By Paul Brandus, MarketWatch
But Volcker provided two pillars that are absolutely essential to long-term economic growth: Low inflation and low interest rates. Low rates—the cost of capital—make it easier for companies to borrow and invest for growth; low inflation helps ensure that any return on invested capital isn’t eroded by higher prices.
These were Volcker’s great gifts to the U.S. economy, but they weren’t the only ones.
After a series of high-profile international jobs, such as sorting through dormant Swiss bank accounts that had once belonged to Holocaust victims, and helping the International Accounting Standards Committee (he was its chair) develop global accounting practices, he waded into the 2008 financial crisis. He led a crusade to break up big banks and ban commercial ones from using their own capital to engage in the kinds of investment activity that led to the 2008 meltdown.
Simply put, he wanted to protect bank customers by keeping their banks from investing in things which he considered high-risk, like hedge funds or private-equity firms. “Banks are not supposed to do that crap,” told the Wall Street Journal last year.
His stature was such that a law around this was named for him—the Volcker Rule, which became a key part of the Dodd-Frank Wall Street Reform and Consumer Protection Act, signed into law by President Barack Obama in 2010.
But the rule was watered down by the Trump administration. Volcker, in the sunset of his life, presumably was not pleased. In his 2018 book “Keeping At It,” he said that the strongest defense against any future crisis should always be prudent and well-enforced regulations.

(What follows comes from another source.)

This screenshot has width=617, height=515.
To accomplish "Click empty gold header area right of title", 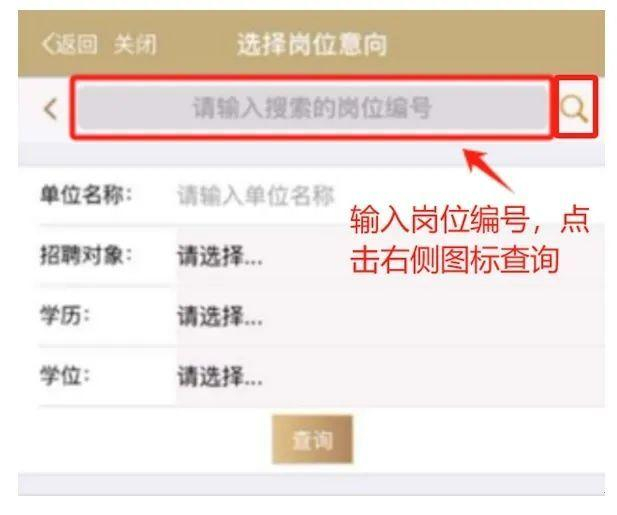I will coord(496,43).
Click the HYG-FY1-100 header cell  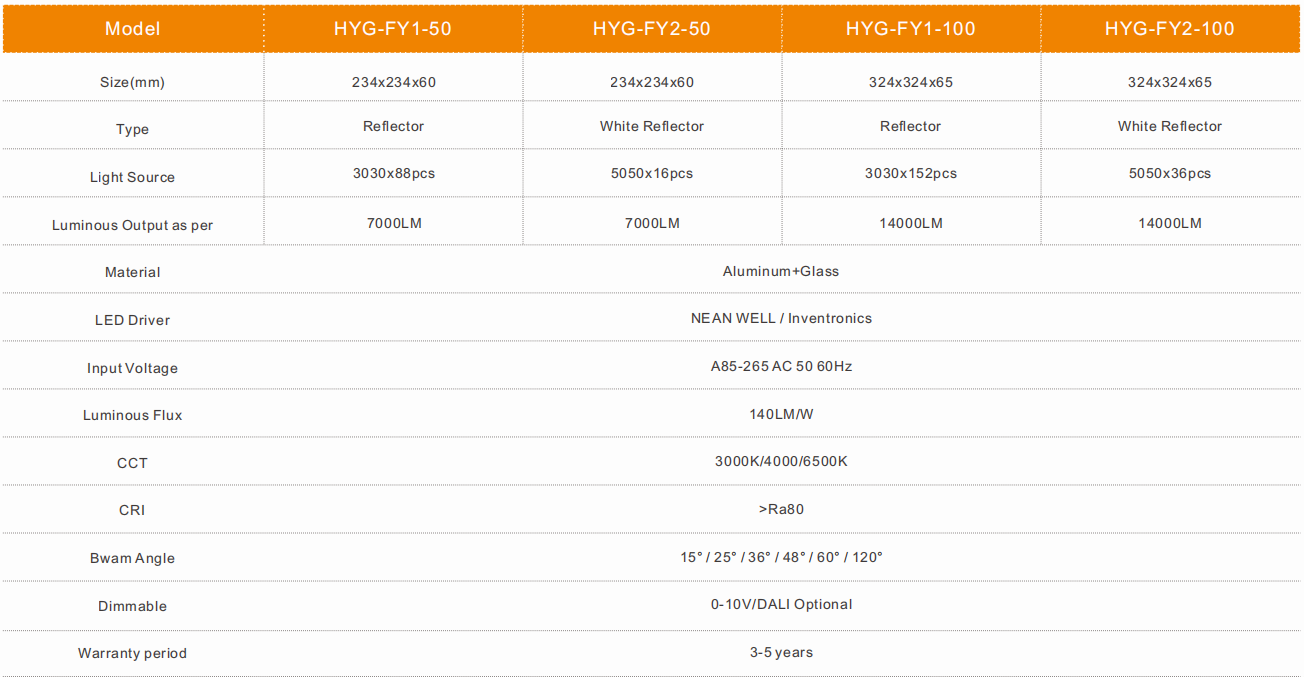(x=910, y=28)
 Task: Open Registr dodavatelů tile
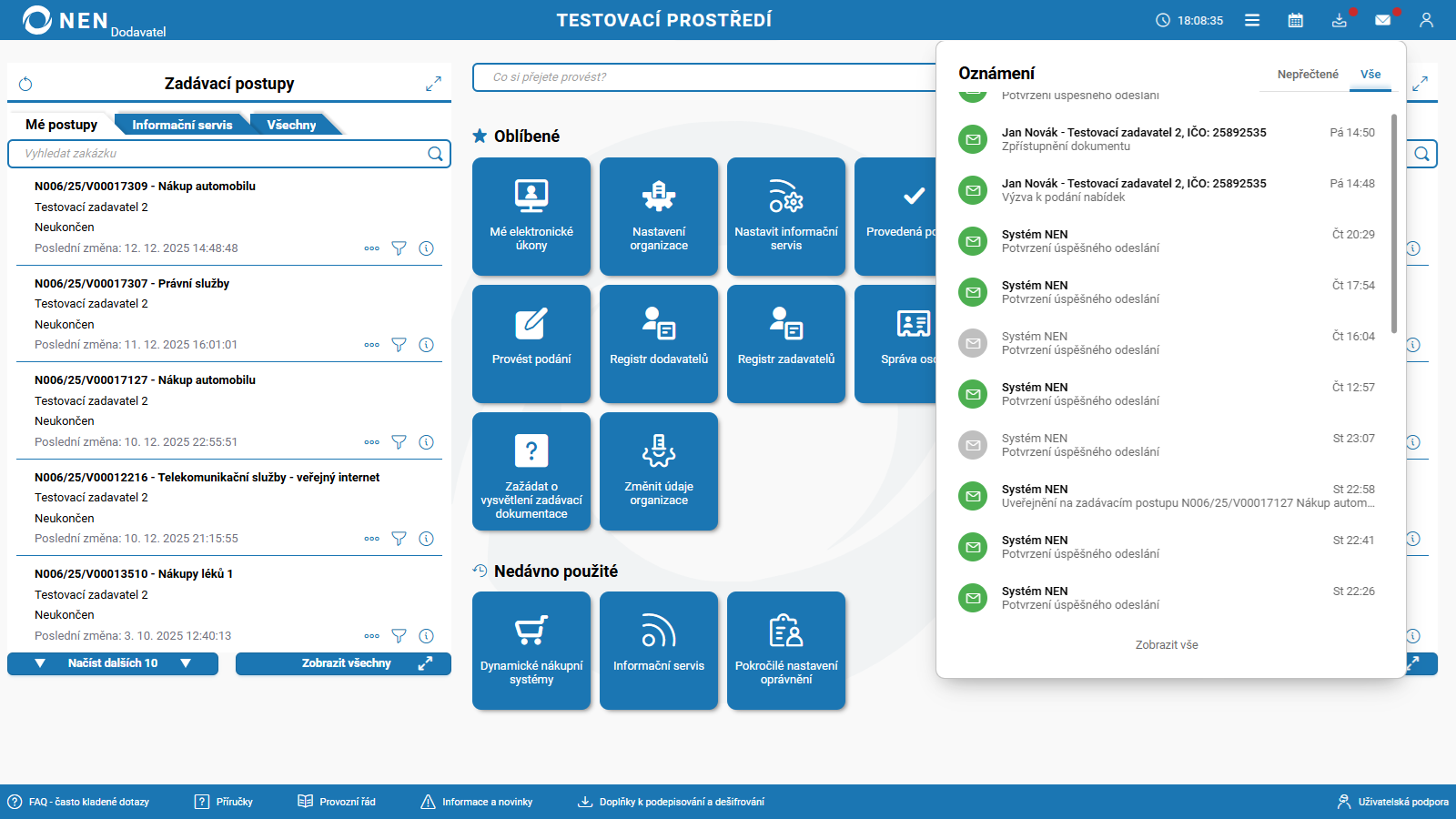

“It’s very hard to mind the store,” he wrote. “And my answer to the great concern about another financial crisis is you’d better have good, tough regulation. Of course, as soon as things are going better, people try to tear down the regulation.”
Volcker left us with another gift, one that some Americans seem to have forgotten about today, namely that government service is an honorable calling, indeed a noble one. He could have made millions in the private sector but chose to sacrifice years of his career working on behalf of the American people.
Indeed, Jerome Powell, the current Fed chair, said in a statement Monday that Volcker “believed there was no higher calling than public service. His life exemplified the highest ideals —integrity, courage, and a commitment to do what was best for all Americans. His contributions to the nation left a lasting legacy.”
His decades of exemplary service to the nation led me to assume that at some point, Volcker had been awarded the Presidential Medal of Freedom. It turns out that this is not so. A posthumous righting of this wrong is in order.